Hello,
I have a log file that I am indexing that has events that log the word "offline" and the word "online". I want to be alerted when the event offline occurs so I am currently searching for "offline" in my sourcetype and sending out an email. Then I want to be alerted when the event online occurs. Simple right? Similar query similar alert.
The problem is that when the log file has the word offline, it has it in there MANY times until the word online occurs. And I don't want to bombard email every 5 minutes with another alert. So I have been playing around with throttling however this is not perfect and I can miss a real offline alert.
Can anyone help with coming up with a search and alert methodology that will be full proof in making sure I always get an alert when offline and an alert when online?
Thanks!
Do you have a host or server associated with the offline and online states?
What you could do is write the state of any offline hosts out to a file ( |outputcsv
or |outputlookup
).

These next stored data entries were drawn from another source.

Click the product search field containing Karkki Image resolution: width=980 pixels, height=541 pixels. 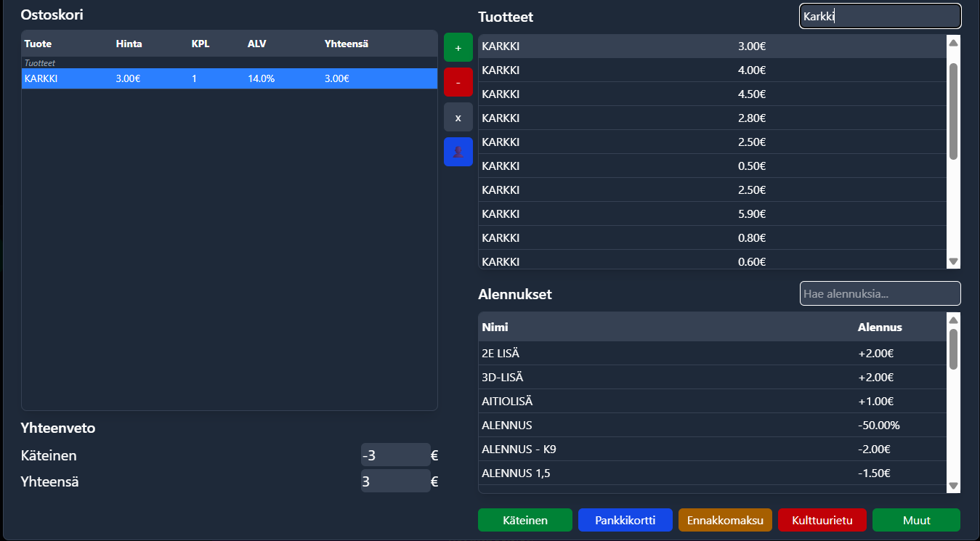click(x=880, y=16)
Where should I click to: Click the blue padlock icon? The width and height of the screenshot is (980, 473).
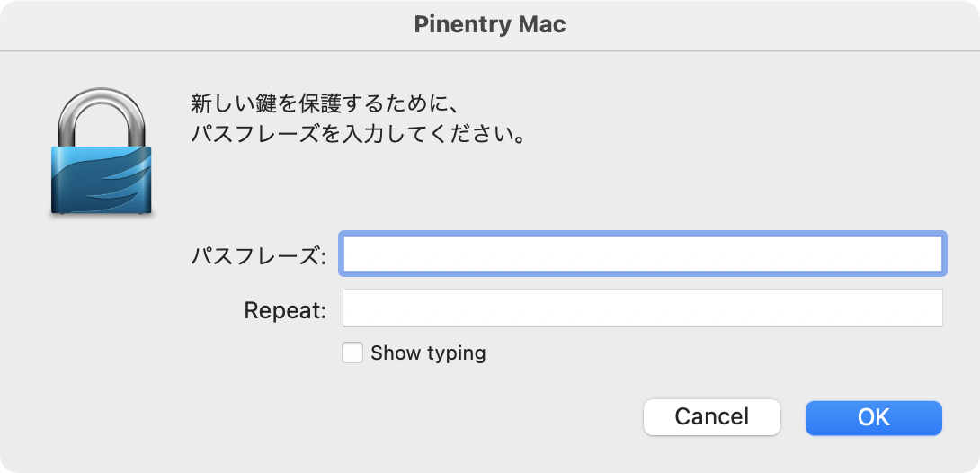[102, 153]
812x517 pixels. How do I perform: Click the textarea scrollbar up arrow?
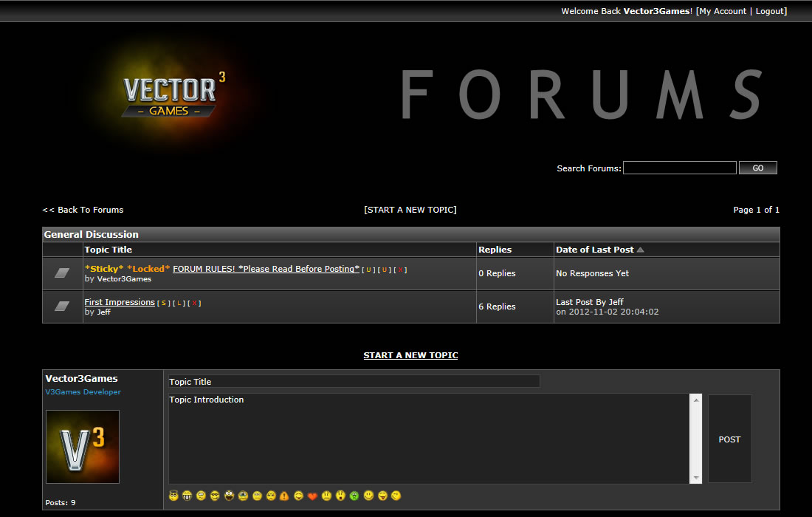click(x=695, y=400)
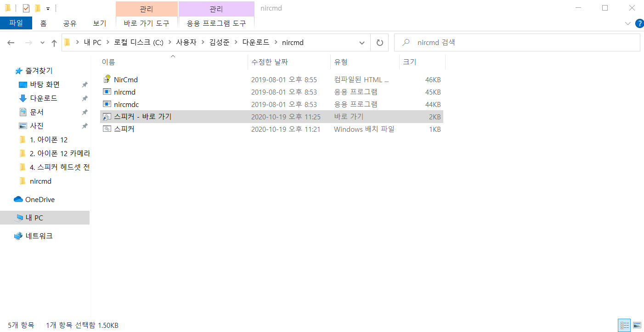Unpin 다운로드 from quick access
This screenshot has width=644, height=332.
click(85, 98)
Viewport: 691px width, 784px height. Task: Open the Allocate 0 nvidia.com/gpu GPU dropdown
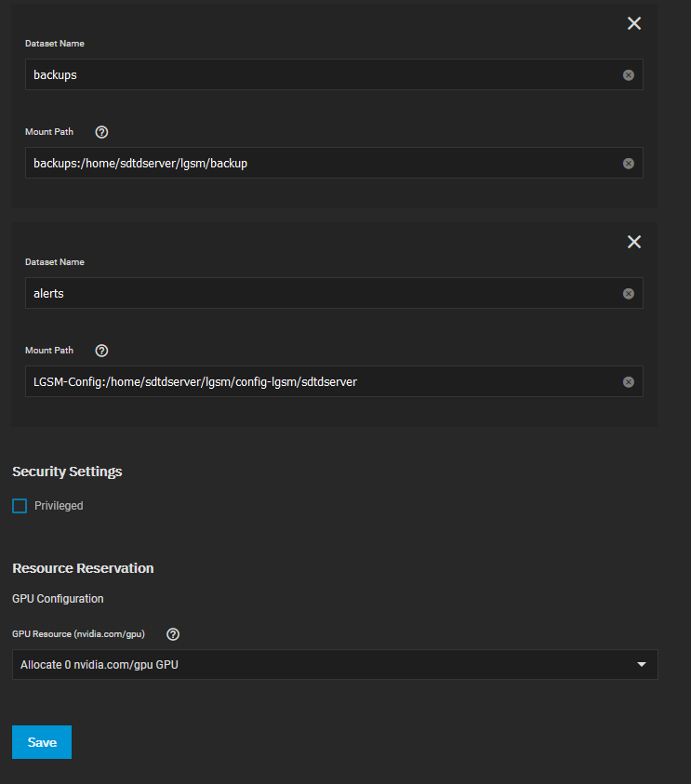335,665
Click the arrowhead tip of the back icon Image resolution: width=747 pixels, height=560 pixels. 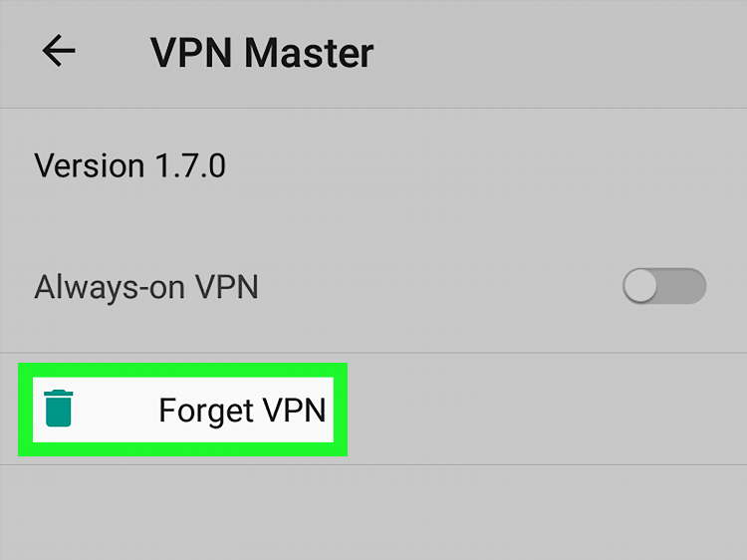tap(46, 50)
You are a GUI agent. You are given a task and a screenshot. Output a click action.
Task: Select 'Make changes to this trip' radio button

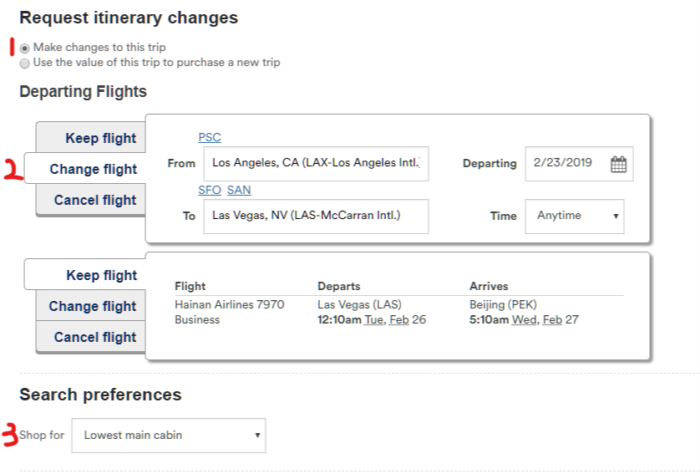[24, 47]
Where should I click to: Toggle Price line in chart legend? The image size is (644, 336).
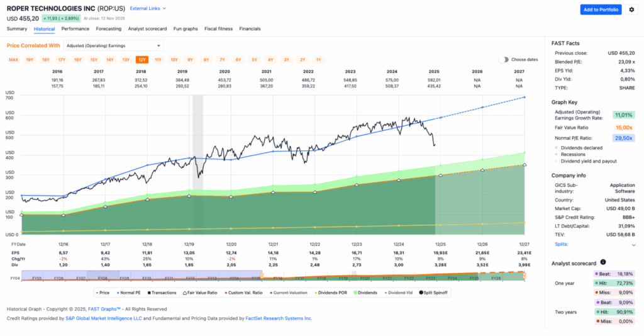click(103, 293)
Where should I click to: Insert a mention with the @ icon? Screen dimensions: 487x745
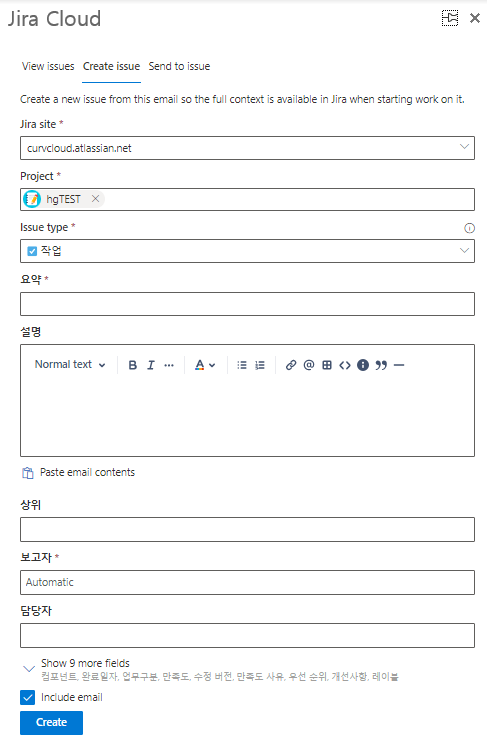point(309,365)
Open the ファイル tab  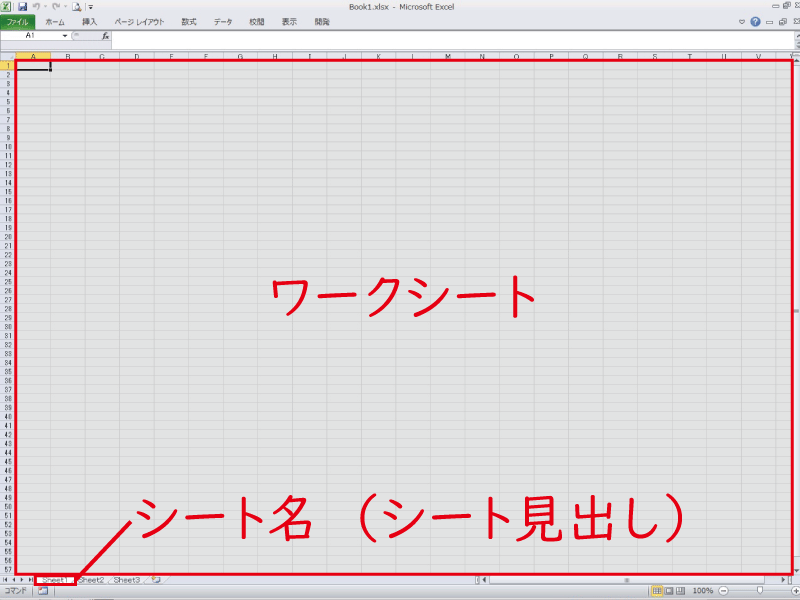19,21
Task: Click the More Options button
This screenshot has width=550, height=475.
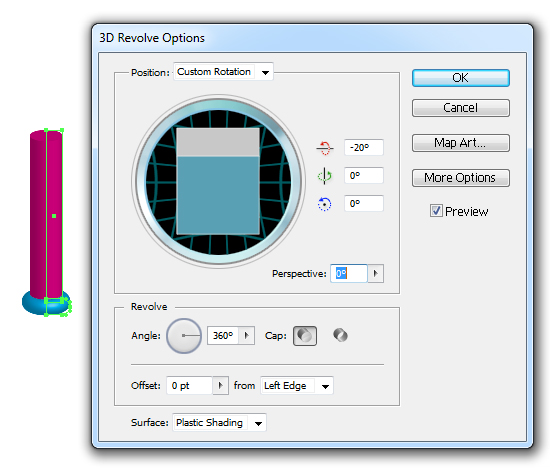Action: point(461,178)
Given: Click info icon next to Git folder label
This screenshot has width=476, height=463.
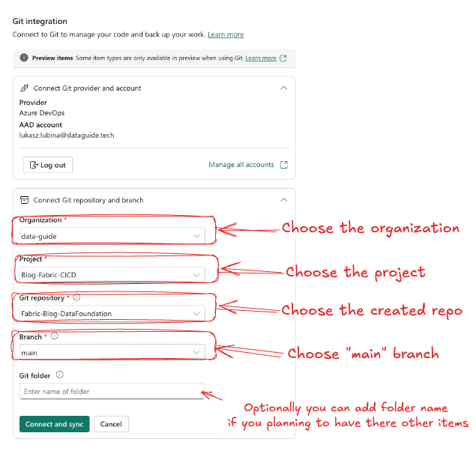Looking at the screenshot, I should pos(60,375).
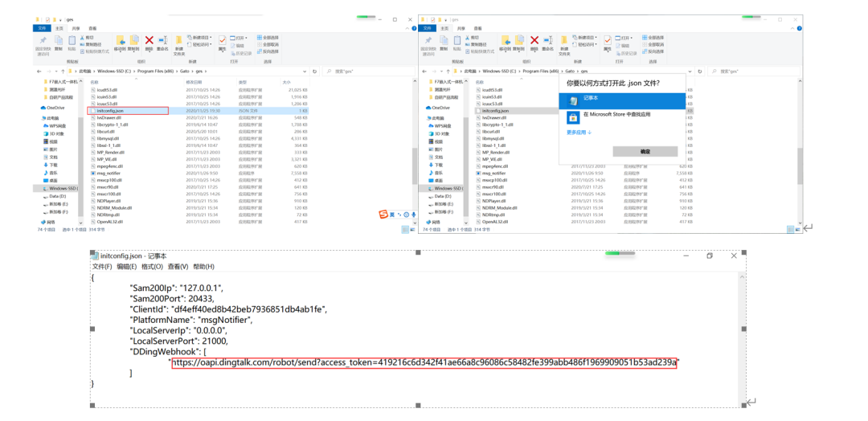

If a host already exists in the file, don't raise an alert about it. Remove the host from the file once you see a corresponding online message
I have the events already indexed in Splunk. So I can already query if the service is offline or online. The problem comes with a methodology for alerting via email. I could simply just run an alert every 5 minutes and send an email however would you really want to receive an email every 5 minutes telling you the service is down?
That's what I am trying to avoid. To figure out a way to make sure we get an email just once when offline and then an email once back online.
Thanks!